Your task is to repeat exactly the lines below between the line holding "Switch to the Operations tab" and the line holding "Click the Vipps", inclusive, and only those.

Working data:
_ _ _ _ _ _ _

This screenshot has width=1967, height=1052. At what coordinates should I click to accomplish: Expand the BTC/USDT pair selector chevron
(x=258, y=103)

_ _ _ _ _ _ _

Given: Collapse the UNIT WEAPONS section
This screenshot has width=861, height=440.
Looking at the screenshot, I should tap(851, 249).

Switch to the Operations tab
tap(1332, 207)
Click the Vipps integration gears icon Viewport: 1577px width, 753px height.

_ _ _ _ _ _ _

Response for this exercise:
Switch to the Operations tab
tap(1332, 207)
Click the Vipps integration gears icon Viewport: 1577px width, 753px height.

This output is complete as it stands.